Garrow, Max'i derme çatma depoya götürdü. "Rahipler, hiçbir hortlak girmesin diye bu yerin etrafına bir kalkan ördüler."

Max depoda etrafına bakındı, tahıl çuvalları dağlar gibi üst üste yığılmıştı, sonra rahibeleri bu yerin kalbinde, birbirine yakın otururken buldu. Max hemen onlara koştu ve Idcilla onu görünce yerinden sıçradı.

"Leydi! Güvendesin!"

''I-Idcilla… yaralandın mı?''

"İyiyim. Ama… Se-Selena… Onu hiçbir yerde bulamıyorum.''

Idcilla dudağını ısırdı, ağlayacakmış gibi gözlerinden yaşlar süzülmeye başladı. Max korku dolu rahibelerin yüzlerine bakarken onu teselli etmeye çalıştı. Onlara bakınca, gruptan epeyce eksik olduğunu gördü. Max onu tutarken Idcilla hafifçe hıçkırdı.

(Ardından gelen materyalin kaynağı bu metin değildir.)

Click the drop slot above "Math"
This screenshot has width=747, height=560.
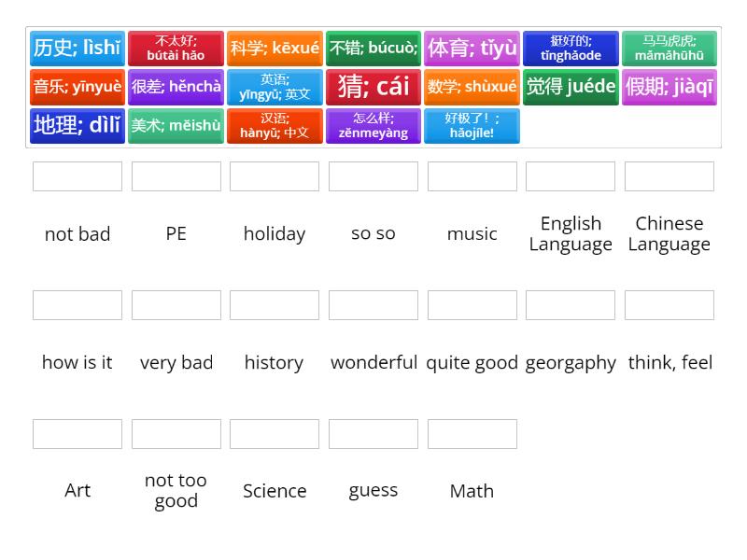tap(472, 434)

''Revirdeki yaralılar… Sadece yarısı tahliye edildi… Sadece hareket edebilenler…''

Max, yerde ceset gibi yatan yaralıları sayarken başının feci şekilde ağrımaya başladığını hissetti ve alnını tuttu. Yulysion dengesini yeniden kazanmasına yardım etmek için hızlı davrandı.

"Merak etmeyin leydim. Güvenliğe ulaşamayanlar saklanacak bir yer bulmuşlardır. Kaos biter bitmez onları arayacağız.''

"Neden böyle bir şey oldu? Bir istila olduğunu bildiren alarmı duydum. Troller kuzeye sürülmedi mi? Belki de müttefik kuvvetler yenildi?''

Aklının yarısını kaybeden Idcilla, Yulysion'ı sorgulamak için koştu. Yulysion histerik kızı sakinleştirmeye çalışmak için çabucak elini salladı.

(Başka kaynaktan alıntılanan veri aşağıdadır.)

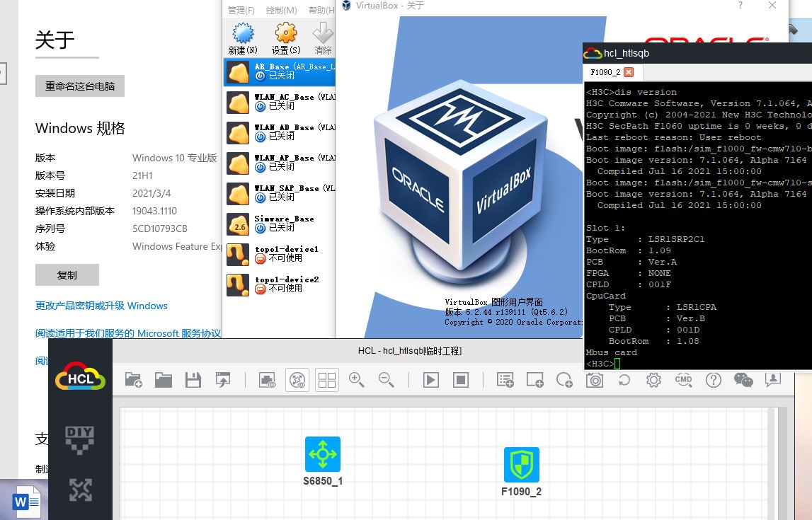Start all devices with the play button
This screenshot has width=812, height=520.
pyautogui.click(x=430, y=380)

"Şüpheliyim! Eğer durum gerçekten buysa, o zaman geri dönüp güney kapısından bizi işgal etmeleri için hiçbir sebepleri yok. Bu bir pusu, şövalyeler burada değilken bir saldırı planı olmalı."

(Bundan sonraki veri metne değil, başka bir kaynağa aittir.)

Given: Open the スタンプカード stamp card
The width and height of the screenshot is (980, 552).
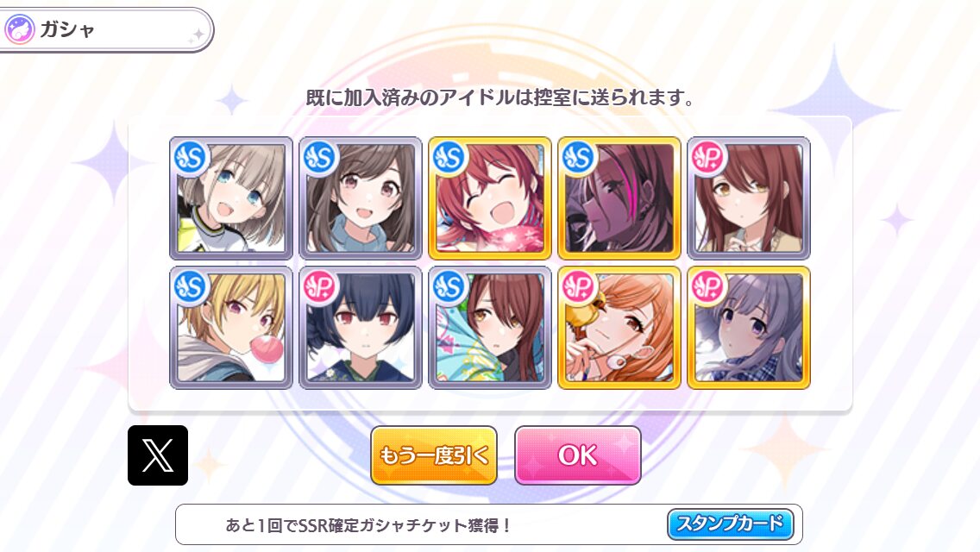Looking at the screenshot, I should pos(730,524).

"O zaman şimdi bize ne olacak? Kalede kalan birlikler, surların dışında bizi işgal eden canavarları durdurabilecek mi?''

Idcilla'nın çılgın çığlıkları depoda yankılandı. Bazı rahibeler korkularını yenemeyerek hıçkıra hıçkıra ağlamaya başladılar. İçerideki durum kontrolden çıkmaya başlayınca, askerleri dışarıya yönlendiren şövalye yüksek sesle bağırdı.

"Yaygara yapmayı kesin! Bu canavarları bir an önce kovmak için elimizden geleni yapıyoruz. Tüm hortlakları yendikten sonra, hemen savunmamızı güçlendireceğiz. Bu yüzden aklınızı kaybetmeyin, sakin olun ve talimatlarımızı takip edin!''

Yüksek sesle ağlamalar, şövalyenin emir veren sesiyle yavaş yavaş azaldı. Kontrolünü güçlükle geri kazanmayı başaran Idcilla, nefesinin altında bir özür mırıldandı, sonra diğer rahibelerin yanına oturdu. Zaman acı verici bir şekilde yavaş geçti. Bir dakika bir saat gibi geldi; bir saat bir gün gibi geldi. Hortlakların ulumaları ve askerlerin çığlıkları durmadan devam etti. Ancak bu kabusun bitmediğini düşündüklerinde iki asker kışlaya atladı.

"Hortlakları tek bir yerde köşeye sıkıştırmayı başardık." Onlar rahat bir nefes alabildikleri sırada asker telaşla konuşmaya devam etti. "Ancak çok sayıda yaralı var. Bir an önce onları tedavi ettirmemiz gerekiyor'' dedi.

Şövalye, rahibelere yaralıları hemen iyileştirmelerini emretti ve ihtiyatlı ama kararlı ifadelerle yola çıktılar. Max, Yulysion'ın caydırıcılığını reddetti ve rahibeleri takip etti. Sonrası gözlerinin önünde gerçekleşti: kışlalar harabeye dönmüştü ve askerler harıl harıl  uğraşıyorlardı.

Askerler enkaz yığınlarını bir tarafa itiyor, derme çatma yataklar yapmak için yer açıyor ve yaralıları üzerlerinde yatmaları için taşıyorlardı. Max, diğer rahibelerle birlikte yaralı askerlere yardım etmeye gitti. Toplam 32 hasta vardı: Ethylene Kalesi'nde sadece üç yüz kadar asker kaldığı düşünüldüğünde, bu yüksek bir sayıydı.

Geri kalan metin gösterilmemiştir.